> Input
——————

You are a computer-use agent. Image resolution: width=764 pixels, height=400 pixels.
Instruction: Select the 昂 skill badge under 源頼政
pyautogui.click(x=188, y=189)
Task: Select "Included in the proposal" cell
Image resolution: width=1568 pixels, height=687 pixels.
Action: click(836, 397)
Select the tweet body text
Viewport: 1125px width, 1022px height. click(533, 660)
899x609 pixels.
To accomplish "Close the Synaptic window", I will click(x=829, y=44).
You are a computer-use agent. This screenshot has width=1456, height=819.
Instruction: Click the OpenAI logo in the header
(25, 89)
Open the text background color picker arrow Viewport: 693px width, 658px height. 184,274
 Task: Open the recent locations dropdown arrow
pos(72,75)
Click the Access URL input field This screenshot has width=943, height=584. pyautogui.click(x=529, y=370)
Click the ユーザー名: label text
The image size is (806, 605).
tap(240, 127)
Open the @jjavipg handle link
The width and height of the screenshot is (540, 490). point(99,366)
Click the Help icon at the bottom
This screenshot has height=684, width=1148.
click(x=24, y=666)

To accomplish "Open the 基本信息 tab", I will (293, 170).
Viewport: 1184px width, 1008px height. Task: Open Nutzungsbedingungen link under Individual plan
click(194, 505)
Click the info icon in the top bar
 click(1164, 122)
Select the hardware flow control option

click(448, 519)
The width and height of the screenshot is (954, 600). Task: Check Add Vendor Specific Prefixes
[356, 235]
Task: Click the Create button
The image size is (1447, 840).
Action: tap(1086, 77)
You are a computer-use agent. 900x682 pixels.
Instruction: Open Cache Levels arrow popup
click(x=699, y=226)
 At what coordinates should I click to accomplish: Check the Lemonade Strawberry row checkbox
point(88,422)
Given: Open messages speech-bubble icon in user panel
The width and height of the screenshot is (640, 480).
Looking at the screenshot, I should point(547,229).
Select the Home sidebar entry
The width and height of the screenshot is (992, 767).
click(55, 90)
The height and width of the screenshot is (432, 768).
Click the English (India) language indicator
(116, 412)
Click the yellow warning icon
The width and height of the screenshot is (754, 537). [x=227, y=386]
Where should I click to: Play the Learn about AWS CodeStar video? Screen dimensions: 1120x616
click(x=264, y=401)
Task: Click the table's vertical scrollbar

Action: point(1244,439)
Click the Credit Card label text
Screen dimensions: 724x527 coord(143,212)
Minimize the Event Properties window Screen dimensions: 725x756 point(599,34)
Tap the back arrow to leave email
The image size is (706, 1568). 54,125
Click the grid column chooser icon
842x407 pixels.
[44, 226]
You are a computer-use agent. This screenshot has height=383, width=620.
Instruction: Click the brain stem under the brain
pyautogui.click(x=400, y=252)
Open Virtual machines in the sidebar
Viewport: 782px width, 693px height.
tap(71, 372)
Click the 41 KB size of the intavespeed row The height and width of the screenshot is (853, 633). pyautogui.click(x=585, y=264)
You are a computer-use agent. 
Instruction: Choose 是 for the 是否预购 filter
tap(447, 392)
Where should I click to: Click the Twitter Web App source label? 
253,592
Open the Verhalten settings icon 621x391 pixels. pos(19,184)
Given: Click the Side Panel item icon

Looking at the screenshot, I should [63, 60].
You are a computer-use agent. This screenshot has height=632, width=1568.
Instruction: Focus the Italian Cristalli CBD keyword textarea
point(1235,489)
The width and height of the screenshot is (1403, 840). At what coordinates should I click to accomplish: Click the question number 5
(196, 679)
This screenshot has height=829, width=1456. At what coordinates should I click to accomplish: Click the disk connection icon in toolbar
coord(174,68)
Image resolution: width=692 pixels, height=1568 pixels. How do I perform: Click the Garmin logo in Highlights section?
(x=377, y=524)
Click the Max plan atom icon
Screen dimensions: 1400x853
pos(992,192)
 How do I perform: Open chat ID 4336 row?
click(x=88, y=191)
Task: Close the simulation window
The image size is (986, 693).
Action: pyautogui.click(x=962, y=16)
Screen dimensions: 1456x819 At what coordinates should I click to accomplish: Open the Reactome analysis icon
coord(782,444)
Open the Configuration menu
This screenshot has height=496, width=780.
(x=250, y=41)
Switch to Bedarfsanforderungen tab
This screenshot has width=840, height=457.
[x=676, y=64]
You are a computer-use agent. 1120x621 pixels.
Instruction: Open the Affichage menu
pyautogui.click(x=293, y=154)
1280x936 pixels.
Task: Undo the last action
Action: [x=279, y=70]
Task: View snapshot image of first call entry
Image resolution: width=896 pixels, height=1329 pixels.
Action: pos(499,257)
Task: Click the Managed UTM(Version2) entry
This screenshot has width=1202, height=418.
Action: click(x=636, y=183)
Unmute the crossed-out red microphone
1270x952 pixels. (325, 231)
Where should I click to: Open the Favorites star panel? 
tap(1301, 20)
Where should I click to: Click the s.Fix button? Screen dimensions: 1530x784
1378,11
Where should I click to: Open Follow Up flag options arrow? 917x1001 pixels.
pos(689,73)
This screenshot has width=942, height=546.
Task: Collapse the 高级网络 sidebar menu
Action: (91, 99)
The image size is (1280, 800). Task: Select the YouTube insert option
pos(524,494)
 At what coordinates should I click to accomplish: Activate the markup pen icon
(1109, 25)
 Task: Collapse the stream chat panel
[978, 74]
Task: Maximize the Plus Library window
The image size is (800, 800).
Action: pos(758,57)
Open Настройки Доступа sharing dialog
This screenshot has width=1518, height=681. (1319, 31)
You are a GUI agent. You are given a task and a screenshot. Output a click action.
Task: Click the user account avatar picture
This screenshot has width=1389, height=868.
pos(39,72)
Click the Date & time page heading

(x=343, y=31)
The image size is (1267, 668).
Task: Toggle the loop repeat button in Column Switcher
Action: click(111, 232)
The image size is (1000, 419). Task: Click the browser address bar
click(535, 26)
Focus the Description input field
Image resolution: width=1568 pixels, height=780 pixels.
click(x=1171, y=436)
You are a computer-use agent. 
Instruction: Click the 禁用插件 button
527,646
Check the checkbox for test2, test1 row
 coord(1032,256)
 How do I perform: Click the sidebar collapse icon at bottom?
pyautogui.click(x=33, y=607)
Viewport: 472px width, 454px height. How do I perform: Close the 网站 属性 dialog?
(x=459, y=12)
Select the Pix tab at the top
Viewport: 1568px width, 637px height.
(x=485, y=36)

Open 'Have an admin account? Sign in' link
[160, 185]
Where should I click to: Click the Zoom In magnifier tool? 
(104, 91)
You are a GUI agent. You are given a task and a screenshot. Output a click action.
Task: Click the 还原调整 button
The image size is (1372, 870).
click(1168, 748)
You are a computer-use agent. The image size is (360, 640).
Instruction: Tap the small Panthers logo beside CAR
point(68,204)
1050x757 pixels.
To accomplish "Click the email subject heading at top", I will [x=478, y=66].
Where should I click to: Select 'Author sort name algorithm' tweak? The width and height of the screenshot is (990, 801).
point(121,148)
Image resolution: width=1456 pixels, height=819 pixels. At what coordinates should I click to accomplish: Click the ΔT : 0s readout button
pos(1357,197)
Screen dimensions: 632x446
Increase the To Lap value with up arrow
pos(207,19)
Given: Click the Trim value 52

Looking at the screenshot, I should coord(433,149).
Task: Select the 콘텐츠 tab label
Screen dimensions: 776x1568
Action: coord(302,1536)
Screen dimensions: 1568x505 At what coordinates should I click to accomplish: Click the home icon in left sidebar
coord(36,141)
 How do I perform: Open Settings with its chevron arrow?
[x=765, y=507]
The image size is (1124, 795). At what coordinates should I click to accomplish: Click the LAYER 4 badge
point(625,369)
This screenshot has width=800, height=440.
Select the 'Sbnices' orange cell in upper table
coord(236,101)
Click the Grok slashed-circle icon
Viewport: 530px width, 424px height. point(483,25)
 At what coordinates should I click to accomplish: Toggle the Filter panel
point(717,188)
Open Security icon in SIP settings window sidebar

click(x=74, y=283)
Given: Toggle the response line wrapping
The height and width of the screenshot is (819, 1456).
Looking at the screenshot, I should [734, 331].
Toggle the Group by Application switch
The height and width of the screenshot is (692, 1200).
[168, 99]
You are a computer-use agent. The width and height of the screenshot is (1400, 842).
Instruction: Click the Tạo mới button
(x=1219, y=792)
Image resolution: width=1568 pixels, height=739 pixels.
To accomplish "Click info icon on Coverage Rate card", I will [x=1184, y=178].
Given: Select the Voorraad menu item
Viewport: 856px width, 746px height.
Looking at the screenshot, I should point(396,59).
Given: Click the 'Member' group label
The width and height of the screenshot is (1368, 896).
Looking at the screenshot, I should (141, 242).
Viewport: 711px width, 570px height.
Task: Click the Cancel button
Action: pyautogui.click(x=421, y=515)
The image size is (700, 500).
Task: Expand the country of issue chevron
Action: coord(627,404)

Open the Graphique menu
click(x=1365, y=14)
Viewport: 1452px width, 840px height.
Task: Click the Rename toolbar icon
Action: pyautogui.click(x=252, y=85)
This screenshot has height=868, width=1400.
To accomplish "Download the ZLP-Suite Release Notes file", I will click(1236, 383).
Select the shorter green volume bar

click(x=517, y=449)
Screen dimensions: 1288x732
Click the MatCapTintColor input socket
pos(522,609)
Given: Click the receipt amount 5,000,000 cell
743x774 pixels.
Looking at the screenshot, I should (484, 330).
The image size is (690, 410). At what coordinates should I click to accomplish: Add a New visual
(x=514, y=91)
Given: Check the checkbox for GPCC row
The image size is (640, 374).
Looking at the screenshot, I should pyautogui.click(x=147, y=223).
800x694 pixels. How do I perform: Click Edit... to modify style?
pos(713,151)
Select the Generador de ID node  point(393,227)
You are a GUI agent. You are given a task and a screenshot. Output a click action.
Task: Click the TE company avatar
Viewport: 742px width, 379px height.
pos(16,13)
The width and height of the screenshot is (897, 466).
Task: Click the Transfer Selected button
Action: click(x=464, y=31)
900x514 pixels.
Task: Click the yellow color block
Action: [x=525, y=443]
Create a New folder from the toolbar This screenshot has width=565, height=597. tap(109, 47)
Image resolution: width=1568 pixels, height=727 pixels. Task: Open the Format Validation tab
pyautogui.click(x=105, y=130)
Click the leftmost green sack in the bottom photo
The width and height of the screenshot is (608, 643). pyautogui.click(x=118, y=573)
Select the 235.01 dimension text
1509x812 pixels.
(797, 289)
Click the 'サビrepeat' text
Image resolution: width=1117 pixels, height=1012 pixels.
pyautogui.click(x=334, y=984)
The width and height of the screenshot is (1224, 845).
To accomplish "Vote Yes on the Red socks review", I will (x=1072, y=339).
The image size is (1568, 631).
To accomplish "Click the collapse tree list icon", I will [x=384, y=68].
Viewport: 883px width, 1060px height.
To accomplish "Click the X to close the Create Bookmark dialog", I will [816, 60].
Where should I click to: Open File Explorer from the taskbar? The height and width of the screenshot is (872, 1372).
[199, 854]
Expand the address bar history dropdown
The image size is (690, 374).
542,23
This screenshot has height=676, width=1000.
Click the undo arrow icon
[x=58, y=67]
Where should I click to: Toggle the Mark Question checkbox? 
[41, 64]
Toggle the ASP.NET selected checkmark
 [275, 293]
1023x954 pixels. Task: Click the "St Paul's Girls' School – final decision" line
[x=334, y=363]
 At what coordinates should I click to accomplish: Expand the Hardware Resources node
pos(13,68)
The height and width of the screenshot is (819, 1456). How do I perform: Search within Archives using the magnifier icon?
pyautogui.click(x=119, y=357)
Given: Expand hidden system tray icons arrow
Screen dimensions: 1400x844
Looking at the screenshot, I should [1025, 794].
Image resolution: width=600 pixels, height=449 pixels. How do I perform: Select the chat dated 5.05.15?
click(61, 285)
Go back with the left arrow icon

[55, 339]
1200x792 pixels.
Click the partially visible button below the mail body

——————

> Task goal
Copy the records above word for word, starting at the line that contains "At what coordinates should I click to accomplish: Expand" and ending at the last line of the records, with both of those lines included.

> Answer to the task
 At what coordinates should I click to accomplish: Expand the Hardware Resources node
pos(13,68)
The height and width of the screenshot is (819, 1456). How do I perform: Search within Archives using the magnifier icon?
pyautogui.click(x=119, y=357)
Given: Expand hidden system tray icons arrow
Screen dimensions: 1400x844
Looking at the screenshot, I should [1025, 794].
Image resolution: width=600 pixels, height=449 pixels. How do I perform: Select the chat dated 5.05.15?
click(61, 285)
Go back with the left arrow icon

[55, 339]
1200x792 pixels.
Click the partially visible button below the mail body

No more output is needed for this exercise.